While Katie finds caring for her niece incredibly rewarding, it has also led to her own plans being put on hold. When the eight-month-old first came to Katie and Mark, they were classed as temporary foster carers, which meant they received financial support from their local authority. In November 2020, however the financial support was reduced following Katie and her partner becoming Special Guardians, the couple could claim child benefit but this was deducted from the weekly allowance. The intention was that the allowance would cover monthly nursery costs, however, the couple had to top this up on average £100 per month just in order for them to continue working.

In November 2022 the allowance stopped altogether and the couple now have to find over £350 a month for nursery fees. Without this financial support, Katie had to put her own plans on hold. It wasn’t just the financial support Katie lost as a special guardian. She was also expected to handle arrangements for her niece to see her mum which impacted greatly on her relationship with her sister.

“But my niece has had to take priority. I have to put her first,” Katie explains. As Katie’s niece grew older, she also started struggling with behavioural issues, and Katie was struggling to get her the support she needed. That’s when she came across charity Kinship. “I got support from my project worker Kelly, she was the one who got the therapy sorted for my niece, she pushed for it and got us speaking to the right people to make it happen.”

The charity supports Kinship carers like Katie, providing advice and helping them get the help they need. “They asked if anyone would like to speak about their experience and I volunteered, partly because I wanted to give something back to the charity because they’ve helped us so much but also I wanted make a difference. If I can help change the law or policy for another kinship carer in the future so that they don’t have to go through what we’ve had to go through then job well done.
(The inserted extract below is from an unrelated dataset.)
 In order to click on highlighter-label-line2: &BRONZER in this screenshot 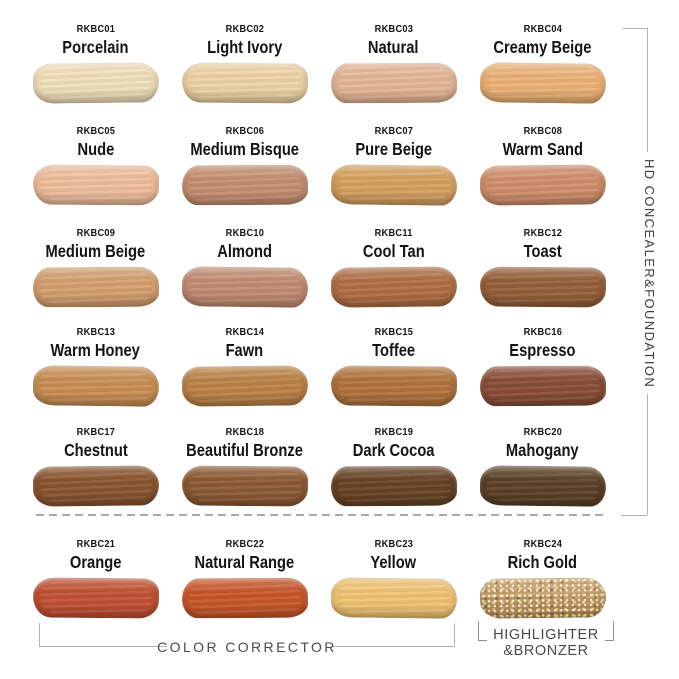, I will do `click(546, 651)`.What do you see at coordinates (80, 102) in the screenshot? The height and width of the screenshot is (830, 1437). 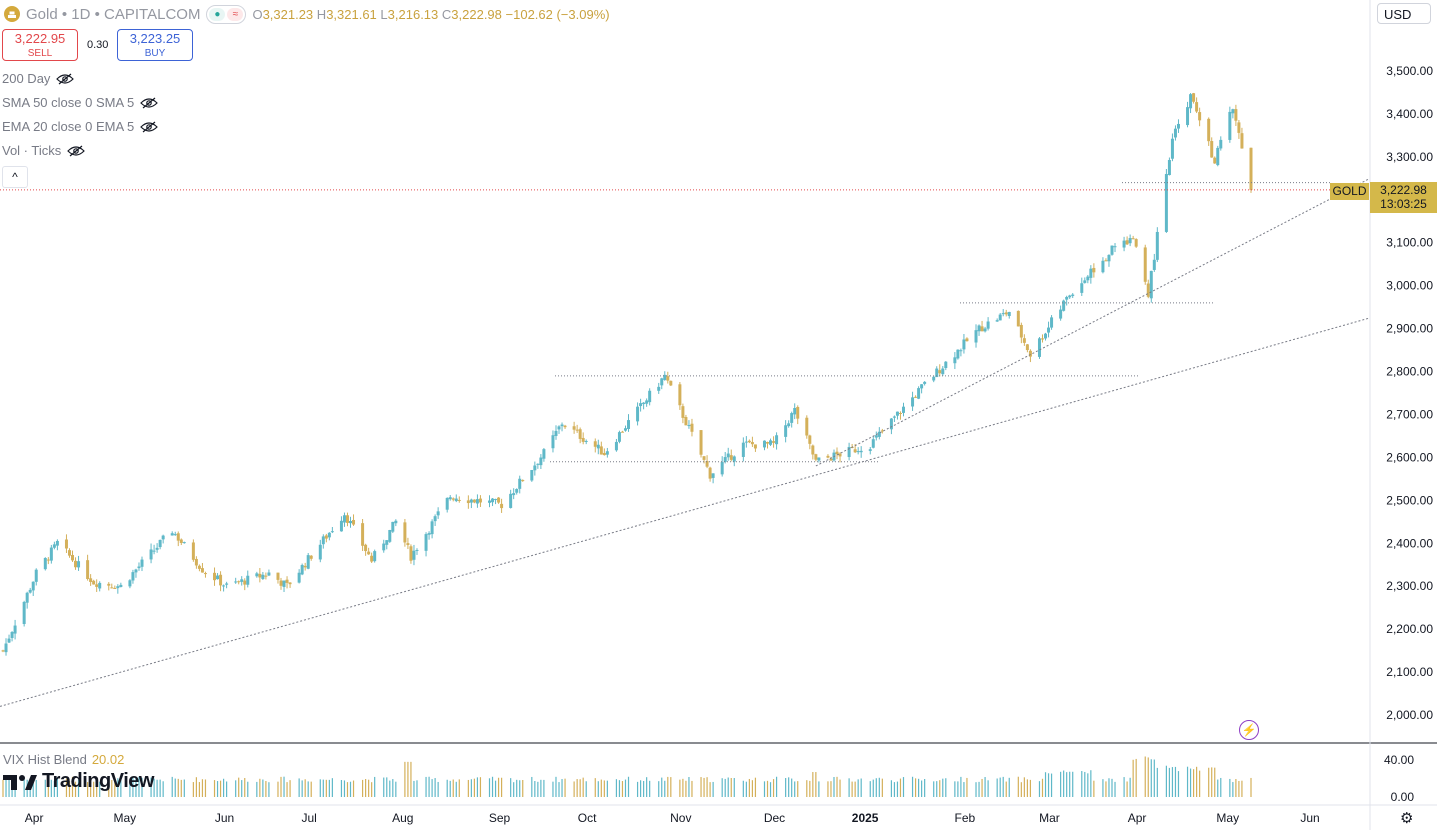 I see `indicator-sma-50: SMA 50 close 0 SMA 5` at bounding box center [80, 102].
“It seems as though children in kinship care aren’t valued as much as those in foster care. They don’t receive the support they deserve.” Research for the charity reveals that 7 in 10 kinship carers had been forced to spend their savings or pension pots with 78% of carers feeling they did not receive the support they needed from their local authority in order to meet the needs of their kinship children.

“The government needs to recognise who we are – we’re individuals, we’ve got lives and ambitions of our own. And that kinship children are just as important as any other child.”